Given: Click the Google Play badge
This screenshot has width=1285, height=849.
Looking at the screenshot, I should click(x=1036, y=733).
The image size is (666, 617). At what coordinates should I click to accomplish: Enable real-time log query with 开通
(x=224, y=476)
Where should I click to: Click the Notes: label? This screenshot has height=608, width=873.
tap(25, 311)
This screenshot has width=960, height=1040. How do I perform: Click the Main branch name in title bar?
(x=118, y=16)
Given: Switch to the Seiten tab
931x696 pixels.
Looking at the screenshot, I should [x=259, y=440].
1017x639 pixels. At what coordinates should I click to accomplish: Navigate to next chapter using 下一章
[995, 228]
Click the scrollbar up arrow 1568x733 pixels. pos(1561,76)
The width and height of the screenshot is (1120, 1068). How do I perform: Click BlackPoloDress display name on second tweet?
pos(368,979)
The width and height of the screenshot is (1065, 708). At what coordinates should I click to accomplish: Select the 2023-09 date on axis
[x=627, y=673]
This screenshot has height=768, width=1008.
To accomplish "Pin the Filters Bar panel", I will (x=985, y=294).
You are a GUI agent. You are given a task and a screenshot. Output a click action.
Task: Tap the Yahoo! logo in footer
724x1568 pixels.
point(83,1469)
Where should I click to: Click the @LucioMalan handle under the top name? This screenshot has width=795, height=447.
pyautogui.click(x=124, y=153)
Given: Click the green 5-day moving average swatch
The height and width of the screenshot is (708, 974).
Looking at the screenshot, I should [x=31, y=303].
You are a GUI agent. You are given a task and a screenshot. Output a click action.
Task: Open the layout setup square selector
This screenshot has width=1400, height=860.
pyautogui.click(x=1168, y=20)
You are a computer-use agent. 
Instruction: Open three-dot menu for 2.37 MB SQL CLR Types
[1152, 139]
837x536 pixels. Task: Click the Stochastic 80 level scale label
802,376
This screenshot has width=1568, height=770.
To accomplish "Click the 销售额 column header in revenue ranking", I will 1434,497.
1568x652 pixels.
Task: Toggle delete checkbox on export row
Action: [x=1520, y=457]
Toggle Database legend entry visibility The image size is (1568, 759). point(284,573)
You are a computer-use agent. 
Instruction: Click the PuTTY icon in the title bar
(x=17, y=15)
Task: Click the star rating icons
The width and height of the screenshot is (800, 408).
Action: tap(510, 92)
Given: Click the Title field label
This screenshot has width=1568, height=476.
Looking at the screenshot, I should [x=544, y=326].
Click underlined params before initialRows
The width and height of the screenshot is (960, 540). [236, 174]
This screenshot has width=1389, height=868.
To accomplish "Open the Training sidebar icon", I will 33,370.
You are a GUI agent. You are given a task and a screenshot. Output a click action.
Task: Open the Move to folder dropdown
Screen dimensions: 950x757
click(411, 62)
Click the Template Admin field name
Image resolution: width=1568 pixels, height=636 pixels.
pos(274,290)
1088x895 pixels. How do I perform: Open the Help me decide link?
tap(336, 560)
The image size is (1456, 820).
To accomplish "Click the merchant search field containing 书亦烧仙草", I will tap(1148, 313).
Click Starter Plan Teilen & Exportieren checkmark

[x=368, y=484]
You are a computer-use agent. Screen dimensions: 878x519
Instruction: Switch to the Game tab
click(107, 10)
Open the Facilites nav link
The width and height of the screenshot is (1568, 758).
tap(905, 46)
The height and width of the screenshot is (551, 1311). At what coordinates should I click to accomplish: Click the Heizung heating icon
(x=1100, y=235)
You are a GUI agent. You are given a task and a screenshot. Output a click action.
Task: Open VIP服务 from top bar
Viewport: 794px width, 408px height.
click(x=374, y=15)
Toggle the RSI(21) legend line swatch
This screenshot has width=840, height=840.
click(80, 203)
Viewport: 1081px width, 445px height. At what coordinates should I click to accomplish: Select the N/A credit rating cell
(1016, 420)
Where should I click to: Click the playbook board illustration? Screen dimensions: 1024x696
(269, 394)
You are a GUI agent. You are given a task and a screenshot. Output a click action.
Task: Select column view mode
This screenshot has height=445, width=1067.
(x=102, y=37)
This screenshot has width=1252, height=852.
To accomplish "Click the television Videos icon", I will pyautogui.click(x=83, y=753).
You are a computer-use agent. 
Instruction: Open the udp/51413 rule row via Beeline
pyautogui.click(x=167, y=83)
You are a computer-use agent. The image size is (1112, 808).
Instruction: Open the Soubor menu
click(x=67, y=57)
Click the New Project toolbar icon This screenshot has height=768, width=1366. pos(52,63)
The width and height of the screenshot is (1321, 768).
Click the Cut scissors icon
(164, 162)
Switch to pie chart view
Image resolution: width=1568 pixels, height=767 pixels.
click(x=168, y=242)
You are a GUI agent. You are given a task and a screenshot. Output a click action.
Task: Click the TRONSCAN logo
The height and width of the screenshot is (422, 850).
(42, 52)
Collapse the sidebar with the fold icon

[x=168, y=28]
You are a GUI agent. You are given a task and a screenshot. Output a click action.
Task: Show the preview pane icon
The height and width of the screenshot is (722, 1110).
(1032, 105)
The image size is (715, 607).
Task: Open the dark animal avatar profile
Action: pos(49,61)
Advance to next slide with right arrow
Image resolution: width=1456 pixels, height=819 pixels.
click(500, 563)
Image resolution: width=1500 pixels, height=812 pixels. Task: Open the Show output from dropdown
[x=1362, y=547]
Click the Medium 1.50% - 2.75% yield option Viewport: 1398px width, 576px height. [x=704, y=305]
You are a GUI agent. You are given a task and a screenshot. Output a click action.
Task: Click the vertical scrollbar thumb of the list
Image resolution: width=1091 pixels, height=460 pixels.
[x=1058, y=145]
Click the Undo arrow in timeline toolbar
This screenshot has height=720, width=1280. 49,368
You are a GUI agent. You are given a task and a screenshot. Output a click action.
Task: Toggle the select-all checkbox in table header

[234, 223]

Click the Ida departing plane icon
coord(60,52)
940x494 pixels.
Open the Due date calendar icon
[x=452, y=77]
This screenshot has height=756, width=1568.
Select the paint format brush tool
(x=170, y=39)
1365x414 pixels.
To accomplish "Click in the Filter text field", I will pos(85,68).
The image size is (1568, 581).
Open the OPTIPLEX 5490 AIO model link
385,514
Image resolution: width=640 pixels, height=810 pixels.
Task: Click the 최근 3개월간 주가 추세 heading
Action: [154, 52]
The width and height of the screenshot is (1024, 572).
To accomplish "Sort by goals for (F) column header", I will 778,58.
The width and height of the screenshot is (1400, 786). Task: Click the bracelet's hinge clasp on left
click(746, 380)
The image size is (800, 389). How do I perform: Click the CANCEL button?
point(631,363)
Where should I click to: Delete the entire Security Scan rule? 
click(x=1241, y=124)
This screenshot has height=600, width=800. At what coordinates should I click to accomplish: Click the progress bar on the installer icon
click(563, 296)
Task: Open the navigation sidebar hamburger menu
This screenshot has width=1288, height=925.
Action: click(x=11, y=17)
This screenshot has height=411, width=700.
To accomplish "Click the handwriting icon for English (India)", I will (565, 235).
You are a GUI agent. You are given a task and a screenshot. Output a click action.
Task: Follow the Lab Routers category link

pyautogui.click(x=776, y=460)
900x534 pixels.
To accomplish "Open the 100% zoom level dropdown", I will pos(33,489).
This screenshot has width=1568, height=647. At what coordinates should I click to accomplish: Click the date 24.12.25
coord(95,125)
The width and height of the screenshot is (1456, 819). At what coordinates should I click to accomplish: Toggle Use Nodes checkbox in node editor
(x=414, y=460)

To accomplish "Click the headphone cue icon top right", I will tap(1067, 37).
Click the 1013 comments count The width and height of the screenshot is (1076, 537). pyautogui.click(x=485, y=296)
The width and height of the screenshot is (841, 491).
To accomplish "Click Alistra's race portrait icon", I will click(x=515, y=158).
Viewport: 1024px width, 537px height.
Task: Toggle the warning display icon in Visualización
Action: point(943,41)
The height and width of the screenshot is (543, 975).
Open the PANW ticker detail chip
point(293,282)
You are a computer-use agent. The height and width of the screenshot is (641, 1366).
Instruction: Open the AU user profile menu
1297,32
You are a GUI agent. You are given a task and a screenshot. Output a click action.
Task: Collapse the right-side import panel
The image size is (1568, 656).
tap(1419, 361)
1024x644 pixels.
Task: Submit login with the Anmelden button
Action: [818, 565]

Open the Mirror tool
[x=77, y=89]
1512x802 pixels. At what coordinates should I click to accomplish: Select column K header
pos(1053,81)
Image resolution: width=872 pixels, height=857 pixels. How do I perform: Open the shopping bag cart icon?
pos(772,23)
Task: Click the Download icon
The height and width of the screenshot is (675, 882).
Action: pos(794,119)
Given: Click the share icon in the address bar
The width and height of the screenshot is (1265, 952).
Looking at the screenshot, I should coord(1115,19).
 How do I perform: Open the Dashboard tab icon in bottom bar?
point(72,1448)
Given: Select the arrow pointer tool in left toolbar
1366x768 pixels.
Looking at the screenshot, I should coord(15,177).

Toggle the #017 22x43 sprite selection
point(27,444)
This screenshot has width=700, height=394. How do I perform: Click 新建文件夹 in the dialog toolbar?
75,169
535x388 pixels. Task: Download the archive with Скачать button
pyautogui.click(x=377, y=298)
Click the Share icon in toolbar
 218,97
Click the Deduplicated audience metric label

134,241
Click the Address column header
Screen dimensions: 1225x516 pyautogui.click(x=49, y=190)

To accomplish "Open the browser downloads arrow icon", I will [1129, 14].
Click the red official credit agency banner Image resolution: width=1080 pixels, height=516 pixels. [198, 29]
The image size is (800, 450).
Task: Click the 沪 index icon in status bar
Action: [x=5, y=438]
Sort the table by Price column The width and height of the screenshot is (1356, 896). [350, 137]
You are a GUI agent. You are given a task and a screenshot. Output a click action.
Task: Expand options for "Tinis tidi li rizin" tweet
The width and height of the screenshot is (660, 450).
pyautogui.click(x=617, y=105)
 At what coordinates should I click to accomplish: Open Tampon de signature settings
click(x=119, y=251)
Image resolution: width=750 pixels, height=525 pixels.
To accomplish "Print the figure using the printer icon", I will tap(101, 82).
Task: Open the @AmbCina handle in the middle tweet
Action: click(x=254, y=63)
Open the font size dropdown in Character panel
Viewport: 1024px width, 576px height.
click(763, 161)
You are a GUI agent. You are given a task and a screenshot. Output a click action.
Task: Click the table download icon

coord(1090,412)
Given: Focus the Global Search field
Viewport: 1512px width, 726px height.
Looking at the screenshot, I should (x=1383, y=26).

☆ ☆ ☆ ☆

_What needs to be done_
Go through the entries above, and wherever a line holds the word "logo", copy that line.

_Output of the task_
Task: Tap the Yahoo! logo in footer
Task: Click the TRONSCAN logo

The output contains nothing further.